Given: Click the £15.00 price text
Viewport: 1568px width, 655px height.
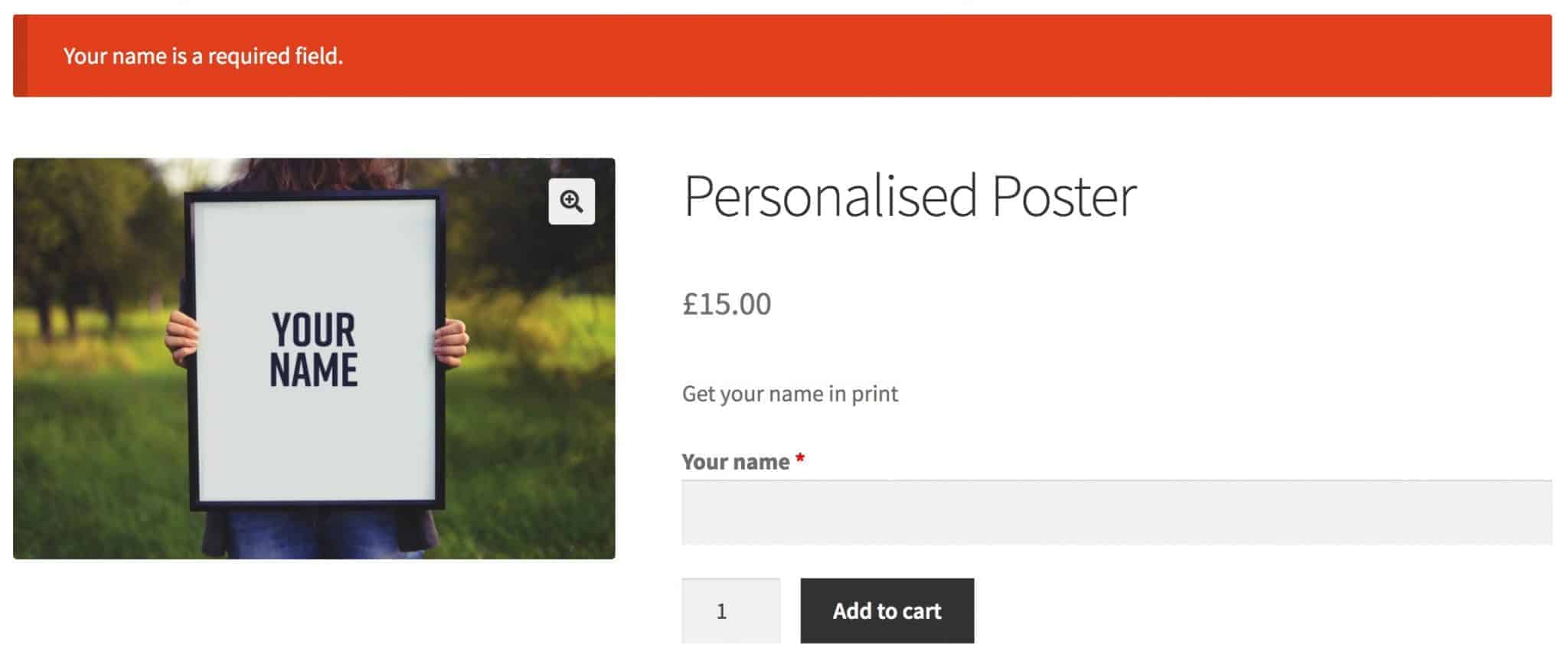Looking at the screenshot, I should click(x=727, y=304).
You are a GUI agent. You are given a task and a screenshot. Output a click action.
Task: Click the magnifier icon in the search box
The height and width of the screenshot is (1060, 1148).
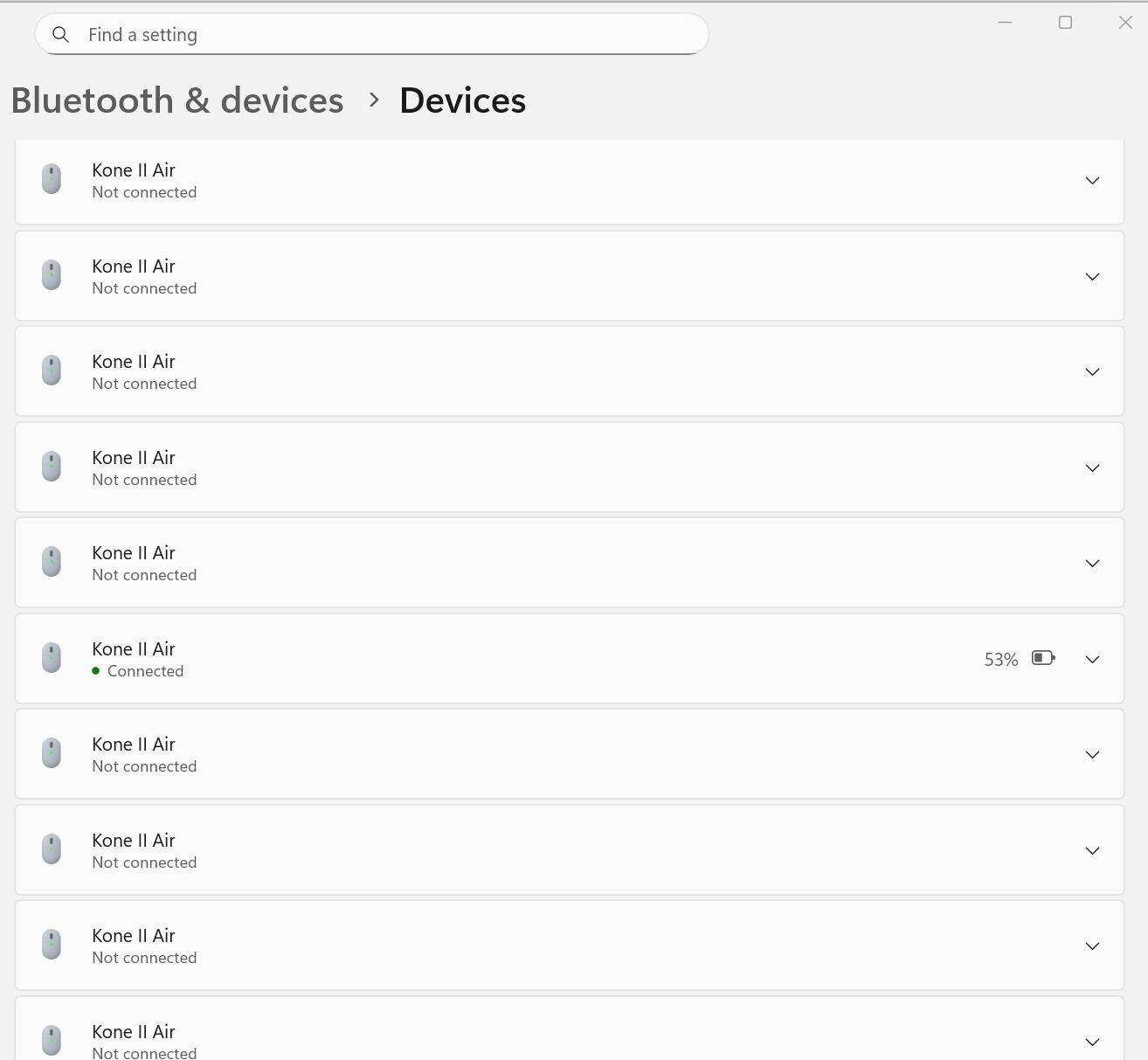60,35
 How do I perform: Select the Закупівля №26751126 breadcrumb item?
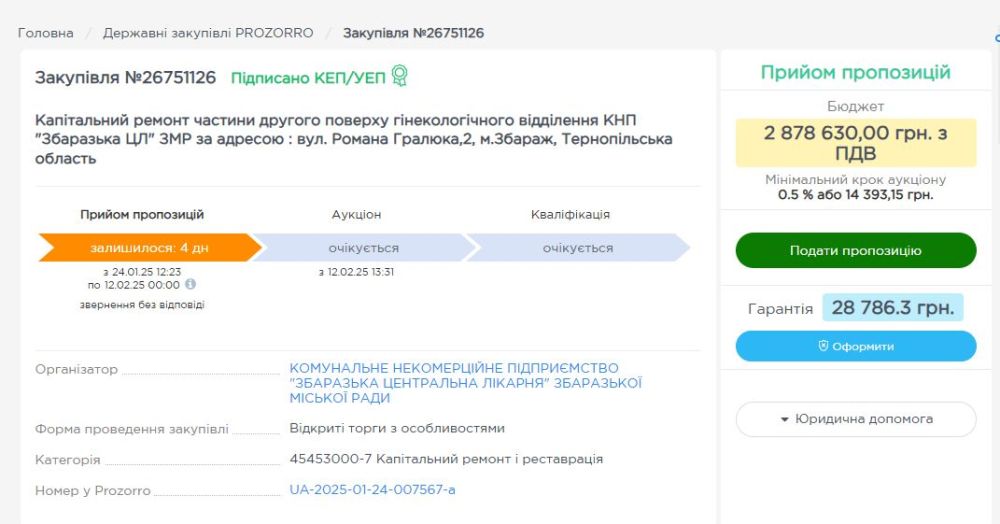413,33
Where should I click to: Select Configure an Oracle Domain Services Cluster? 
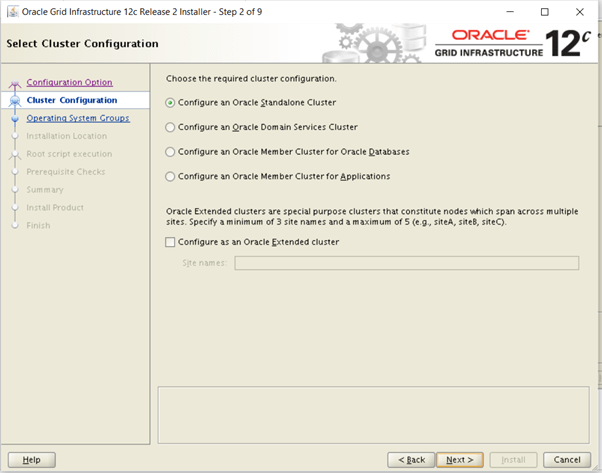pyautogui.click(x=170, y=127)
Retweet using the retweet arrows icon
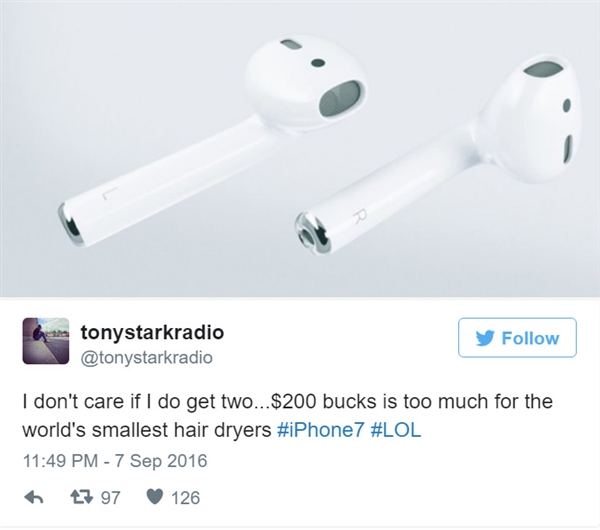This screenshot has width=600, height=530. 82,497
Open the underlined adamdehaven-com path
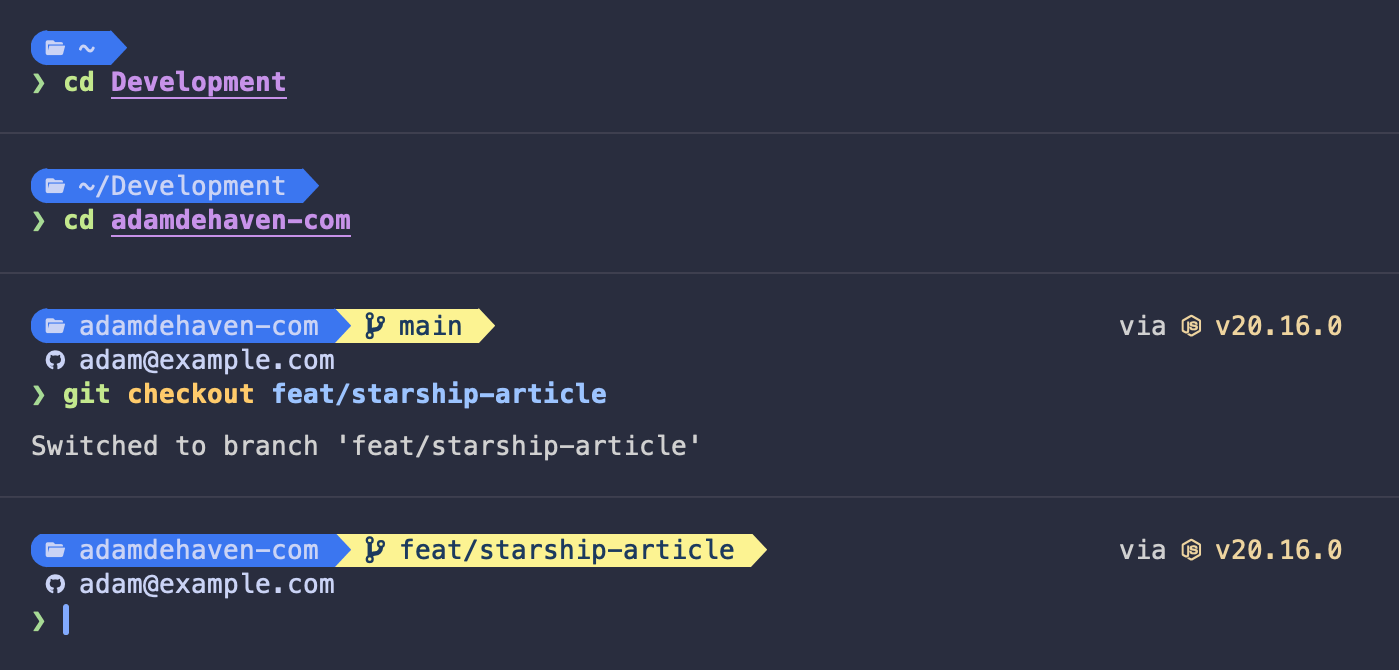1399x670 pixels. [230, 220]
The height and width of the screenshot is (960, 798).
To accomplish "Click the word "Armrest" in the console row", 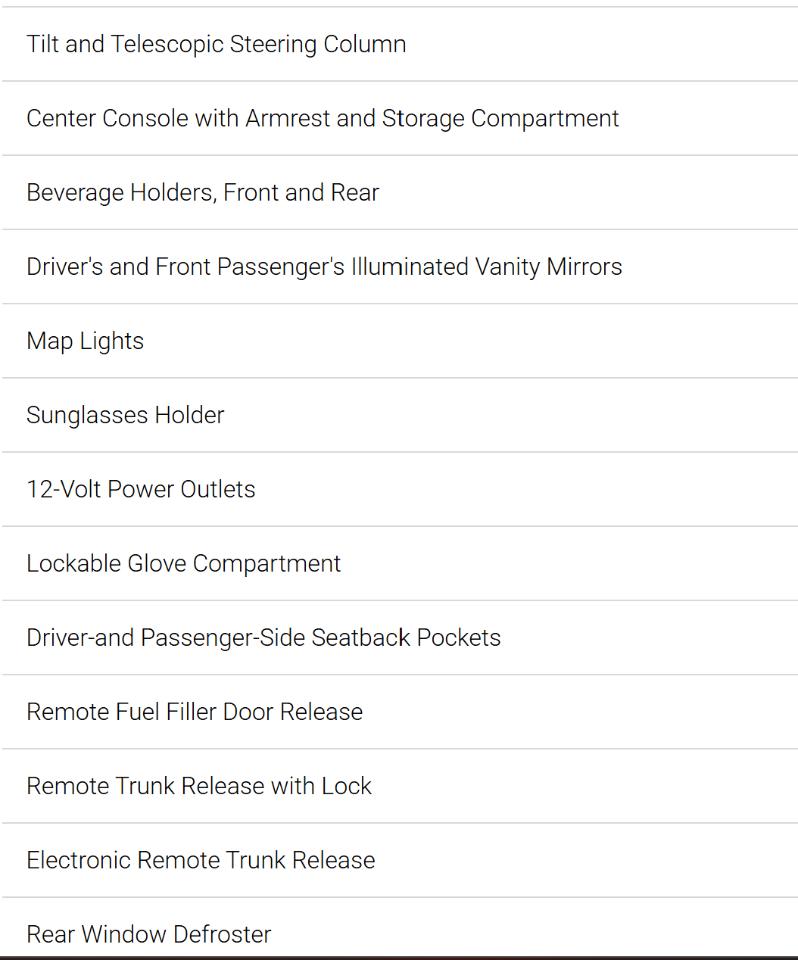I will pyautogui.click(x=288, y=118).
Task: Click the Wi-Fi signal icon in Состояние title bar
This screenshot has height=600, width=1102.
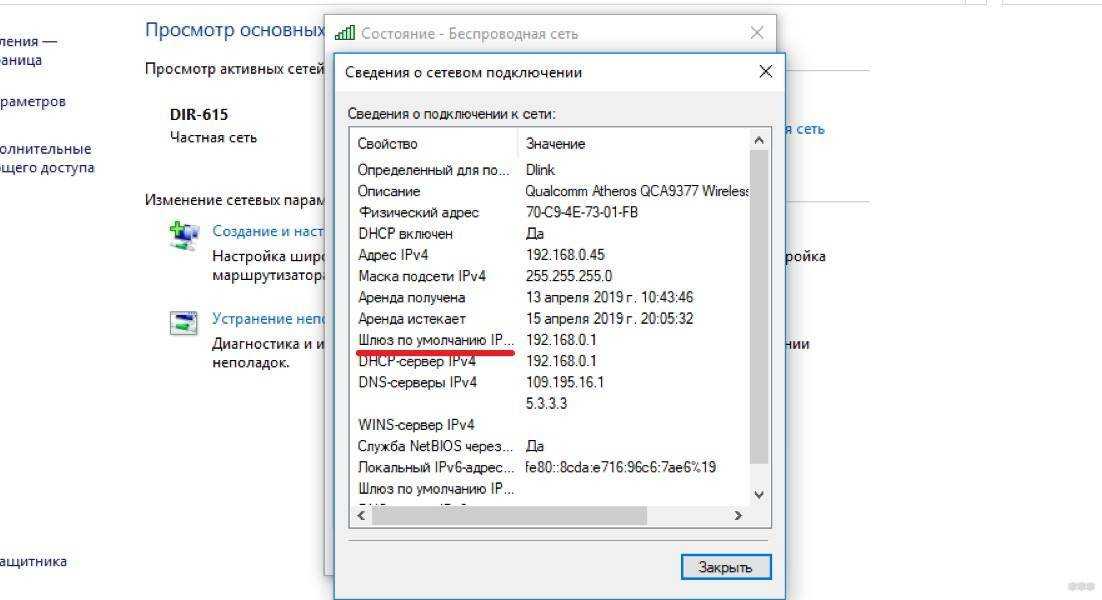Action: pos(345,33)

__Try it__:
In the answer, retype exactly and only the lines from the one holding "Task: Click the Wi-Fi" through the end of the listing, keeping both ends and dropping every picture.

__Task answer__:
Task: Click the Wi-Fi signal icon in Состояние title bar
This screenshot has height=600, width=1102.
Action: pos(345,33)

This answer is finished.